Time Out of Mind

Gere in Decay

         
 

16 September 2015| No Comments on Time Out of Mind     by Sean Chavel

 

Richard Gere in a believable broke down performance as a homeless man that sheds all vanity, but this is a languishing film that eventually loses interest. Time Out of Mind has been called cinema verité, or an experimental indie, but to me it’s social conscious filmmaking. Except it’s all one-note. It doesn’t lean on a story trajectory, it’s all life in a void, grim reality content, observing the homeless shelter system as an endless loop that doesn’t rehab the way it intends to. It was put together with a good conscience, but I feel all the time it takes with every raw filmed in real-time scene, every long-held shot, it’s nagging you to appreciate its’ nobility. It’s tiring.

I’m a big admirer of director Oren Moverman’s “The Messenger” (2009) and “Rampart” (2011), the latter which is to me really is the most underrated film of the decade. I had great hopes that once again he would make a film that would rumble my insides.

This isn’t a rousing film, it did not rumble my insides, and only filled me with pity. It’s true, “Time Out of Mind” has already won acclaim for its unadorned filming style, caught on the streets with Moverman’s camera at a distance or with a hidden close-up camera, no hired extras, just real pedestrians walking through and avoiding eye contact with undetected Gere the subject, and all done in 21 days. Gere’s promotional interviews have been very interesting for this film. He said to USA Today, “You’re not just invisible. You’re a black hole and people are afraid to be sucked in.” I’m more intrigued by Gere talking about the film he has made than by actually watching it.

For awhile, I was riveted and empathized with Gere’s strict point of view. I wanted to find greatness in it. At the start, his character George is squatting inside an apartment building before it’s about to go through a demolition. Kicked out, he finds himself disoriented on the streets. George said he had a friend that he was staying with at that apartment building, but after lots of babbling, we can’t believe him. He is a passive homeless person for awhile, until he gets too hungry and tired. He needs to trade clothes for money until his bartering power becomes completely dried up.

Sometime after, the film becomes one-note. Sure, it is illuminating just how degraded our social rehabilitation system is. As demonstrated, it takes days off of George’s life to get settled into a shelter for permanent residence, but just when you thought he was done, there’s yet more bureaucracy for him to wade through. He speaks to a social worker and a public services clerk, one after another. But we get an awful lot of that.

####

**GOAL 1**
Please repeat the passage of the review starting with "Richard Gere in" and going on through "nobility. It’s tiring.", word for word.
**GOAL 2**
Name every film title that appears in the review.
The data that comes next has no connection to the review.

**SOURCE EXCERPT**
####

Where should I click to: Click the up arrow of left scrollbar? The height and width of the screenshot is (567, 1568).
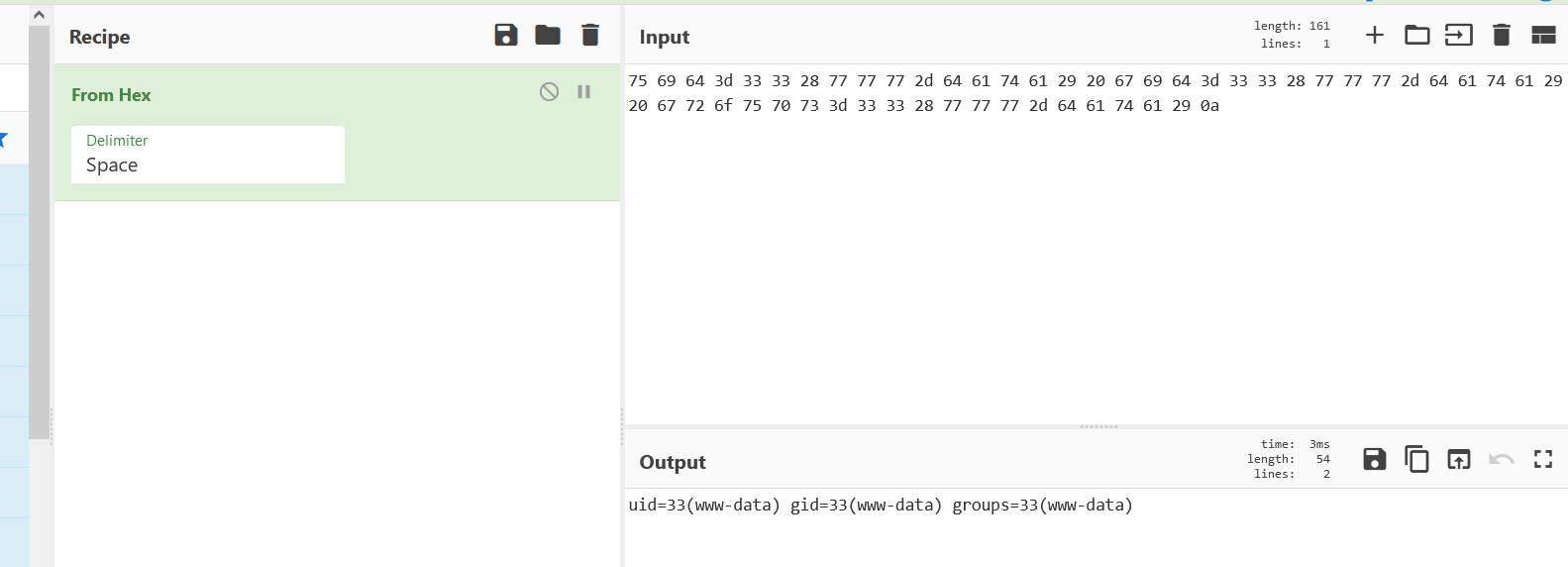[x=39, y=15]
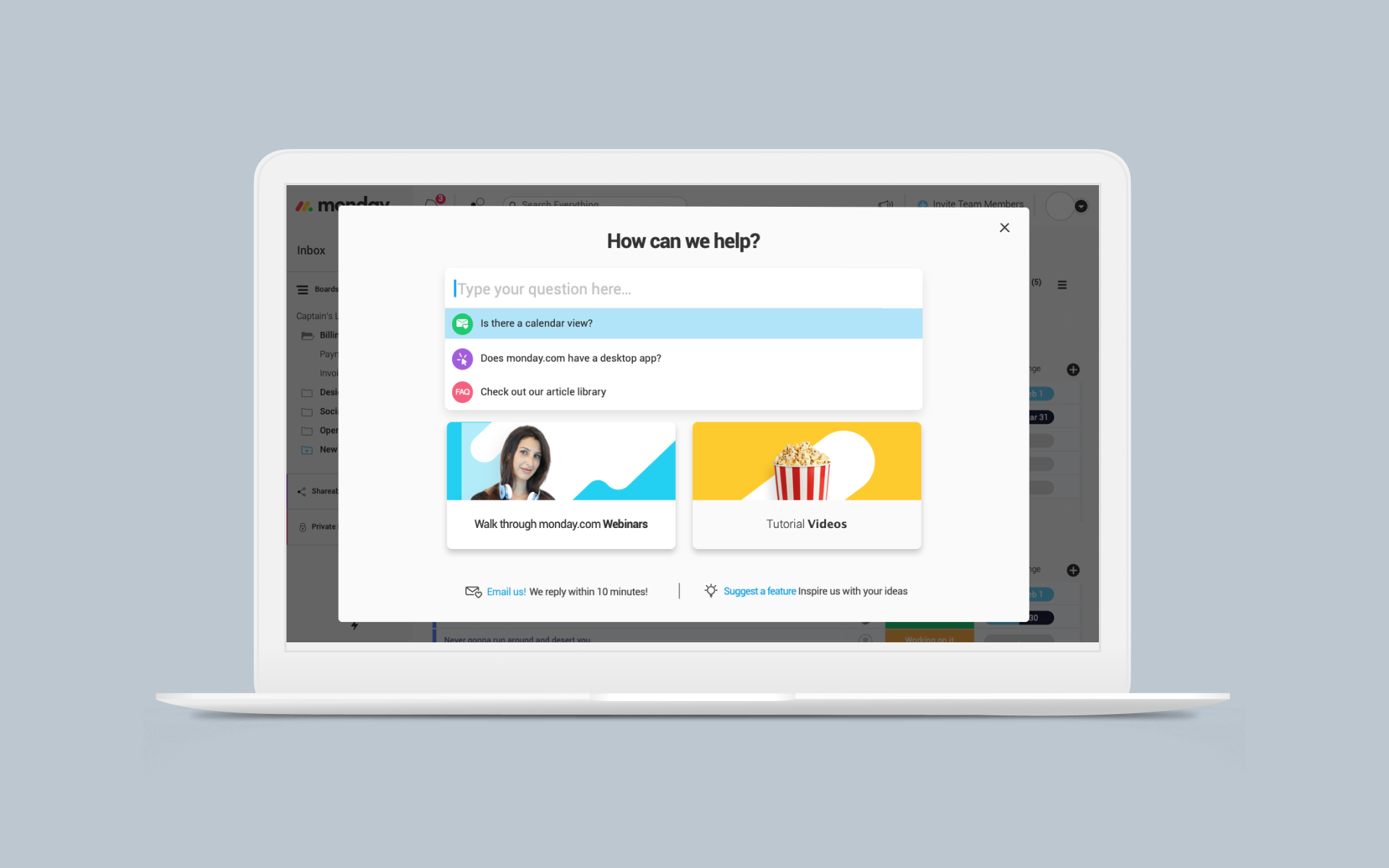
Task: Click the Boards expander in sidebar
Action: [x=303, y=289]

####

**WORKED ANSWER 1**
Richard Gere in a believable broke down performance as a homeless man that sheds all vanity, but this is a languishing film that eventually loses interest. Time Out of Mind has been called cinema verité, or an experimental indie, but to me it’s social conscious filmmaking. Except it’s all one-note. It doesn’t lean on a story trajectory, it’s all life in a void, grim reality content, observing the homeless shelter system as an endless loop that doesn’t rehab the way it intends to. It was put together with a good conscience, but I feel all the time it takes with every raw filmed in real-time scene, every long-held shot, it’s nagging you to appreciate its’ nobility. It’s tiring.

**WORKED ANSWER 2**
- Time Out of Mind
- The Messenger (2009)
- Rampart (2011)